South Polynesia

Antalynesia

Global Church; Select a continent; Oceania (Pacific); Select a country; French Polynesia.

Societal Islands, France-Polynesia South Pacific Canary Islands Tourist Guides

There' s no sensible way to the islandhop in the far South Pacific except by ferry. However, once you have drank the potion of your journey - mooring at a footbridge without a landing stage, gradually approach the isles and see a wide spot that turns into a needle-sharp snap shot of palm trees and lagoons or the flamboyant majesty of a jungle-covered old vulcano - you also get married in a mysterious way romanticism with practical addiction.

I' ve been to the South Seas half a damn thing since that first voyage. The flight there is as unforgettable as the flight should be; the boating I have done is indelibly. It felt the same way when I recently came back to Polynesia to observe the astronomic passage of Venus on board the slender MS Paul Gauguin.

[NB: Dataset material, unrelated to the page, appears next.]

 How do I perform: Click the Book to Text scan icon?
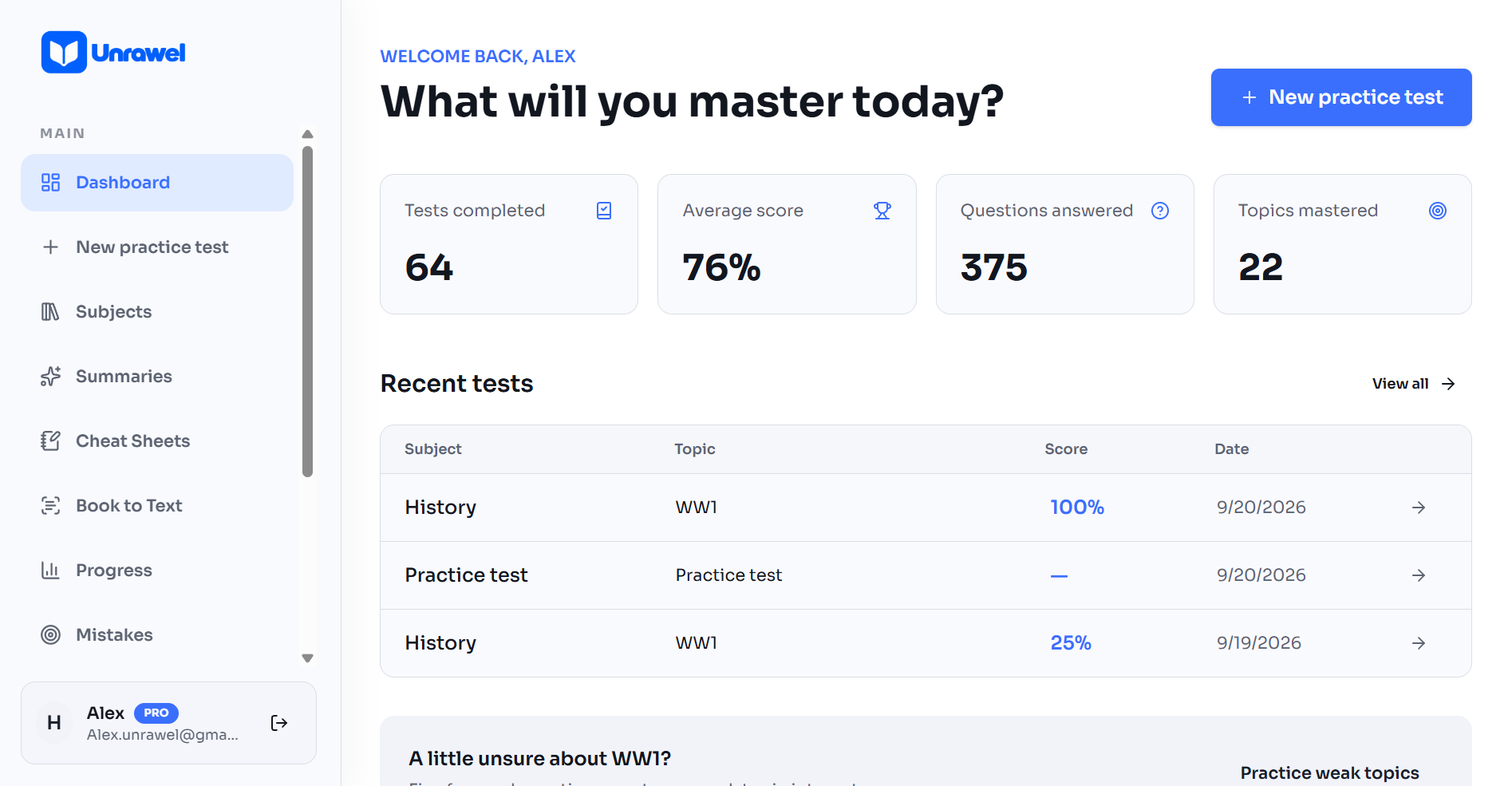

Compact in size, it can accommodate 332 people and has a draft of only 17 feet, as it was specially developed for the flat Pacific islands. Unlike my first impromptu cruise, the Paul Gauguin is an effortless and convenient vessel, the most luxury of Polynesia's cruise possibilities. She travels the hottest, laziest Society Islands of Polynesia, sometimes the Cook Islands, all year round.

Each cabin overlooks the Yves Small Blue Pacific; almost three fourths of the booths have floor-length window and balcony that make every part of the country look like a scenery from the music. From Papeete to Raiatea, to the Taha'a, Bora Bora and Moorea areas of custard, our flight showed many aspects of the island of society: the demanding (and sometimes very provincial) French, the savage and virtually unpopulated, the lazy Polynesians.

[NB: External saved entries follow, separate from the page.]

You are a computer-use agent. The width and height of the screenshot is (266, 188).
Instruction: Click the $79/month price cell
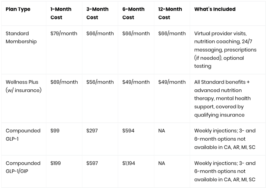pos(64,33)
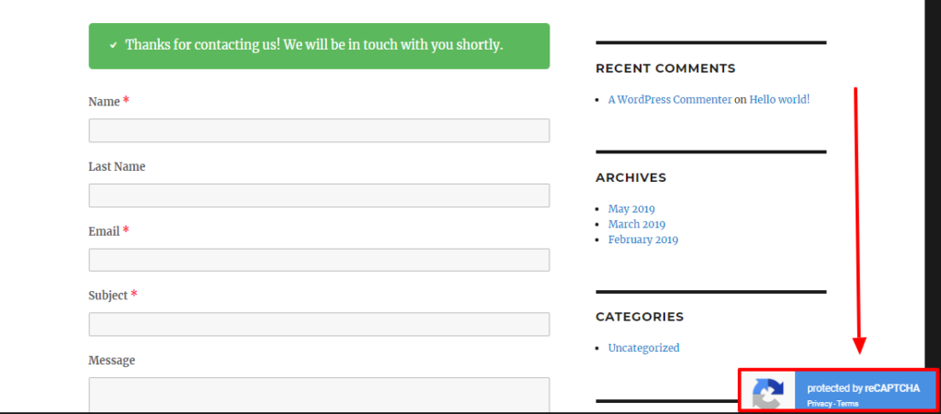Viewport: 941px width, 414px height.
Task: Open the Hello world! post link
Action: click(779, 100)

From the traveler's point of views, one of the advantages of a trip is that Taha'a can only be reached by sea. Equally important - for a real comprehension of a place is dependent on how its elements and atmospheres can be combined and compared - travel by sea is a philosophy, as authors from Joseph Conrad to Jonathan Raban have always known.

Especially in Polynesia, the isles, which due to their profound seclusion in four million km2 of oceans, separated into separate and extremely different realms, can actually only be seen in this way.